Other than some brief appearances and final words, really, Jesus’ time on the earth was over. All that reminded was to prepare and commission the disciples and Jesus’ followers.
“Now it was Mary Magdalene, Joanna, Mary the mother of James, and the other women with them who told this to the apostles. But these words seemed to them an idle tale, and they did not believe them. But Peter got up and ran to the tomb; stooping and looking in, he saw the linen cloths by themselves; then he went home, amazed at what had happened.” (Verses 10 – 12)
Not that it was a simple task to prepare them and raise them up as apostles and missionaries for the Word of God. The work ahead was more of that of the Spirit than the flesh and blood man that Jesus had been.
“But Mary stood weeping outside the tomb. As she wept, she bent over to look into the tomb; and she saw two angels in white, sitting where the body of Jesus had been lying, one at the head and the other at the feet. They said to her, “Woman, why are you weeping?” She said to them, “They have taken away my Lord, and I do not know where they have laid him.” When she had said this, she turned around and saw Jesus standing there, but she did not know that it was Jesus. Jesus said to her, “Woman, why are you weeping? Whom are you looking for?” Supposing him to be the gardener, she said to him, “Sir, if you have carried him away, tell me where you have laid him, and I will take him away.” Jesus said to her, “Mary!” She turned and said to him in Hebrew, “Rabbouni!” (which means Teacher). Jesus said to her, “Do not hold on to me, because I have not yet ascended to the Father. But go to my brothers and say to them, ‘I am ascending to my Father and your Father, to my God and your God.'” Mary Magdalene went and announced to the disciples, “I have seen the Lord”; and she told them that he had said these things to her.” (John 20:11-18 )
The books of the bible that follow the gospels tell of what happened after Jesus returned to the Divine.
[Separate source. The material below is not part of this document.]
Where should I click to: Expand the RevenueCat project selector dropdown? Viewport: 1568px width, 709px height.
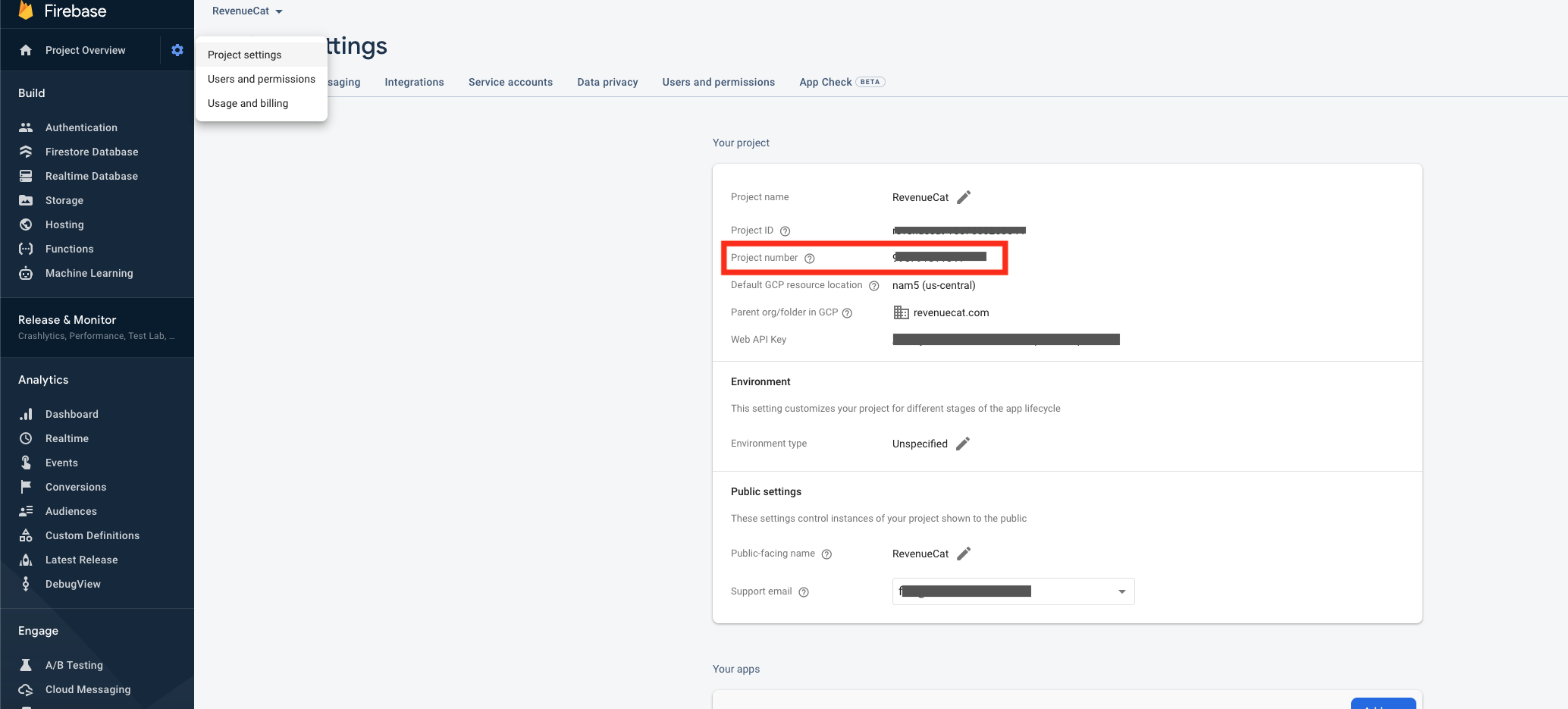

The letters that the apostles wrote and the accounts of faith and works that they record have been a guide to believers for, well, countless generations. The lessons were learn from those letters we apply to our lives in the best way we can. Not necessarily the most effective and correct ways, but the best we can. I become more and more aware of that as the years go by.
Preacher: “O give thanks to the LORD, for he is good; his steadfast love endures forever!”
Seeker: “Let Israel say, “His steadfast love endures forever.” (Psalms 118:1 – 2)
From the first books of the bible where the story of creation is given, through the calling of the first people of the Divine and their “wandering” story, to the formation of the Hebrews/Israelites/Judahites/Jews, and then to the prophets of the Lord God – there are lessons to be learned from the accounts and chronicles there. We take from them what our own intellect tells us and what the Divine inspires us to.
Preacher: “The LORD is my strength and my might; he has become my salvation.
Seeker: “There are glad songs of victory in the tents of the righteous: “The right hand of the LORD does valiantly; the right hand of the LORD is exalted; the right hand of the LORD does valiantly.”
Preacher: “I shall not die, but I shall live, and recount the deeds of the LORD.”
Seeker: “The LORD has punished me severely, but he did not give me over to death.” (Verses 14 – 18)
The New Testament turns a corner and what was guessed it is more clearly explained to the reader. But still it with the hands, pen, and understanding of humanity that it is told. The Spirit inspires, but we discern. Do we discern correctly? Oh beloved reader, I have asked that a thousand times. Have we and do we discern correctly?
Preacher: “Open to me the gates of righteousness, that I may enter through them and give thanks to the LORD.
Seeker: “This is the gate of the LORD; the righteous shall enter through it.”
Preacher: “I thank you that you have answered me and have become my salvation. The stone that the builders rejected has become the chief cornerstone.”
Seeker & Preacher: “This is the Lord’s doing; it is marvelous in our eyes. This is the day that the LORD has made; let us rejoice and be glad in it.” (Verses 19 – 24)
When I was a youngster things were clear and absolute. As I grew to adulthood I became less sure, but more determined to discern and discover. I am still discerning and discovering. Easter Sunday, however, is one of the times when things are the most clear. Jesus has risen! And reigns for ever more! What we do with that news . . . . is up to us. Selah!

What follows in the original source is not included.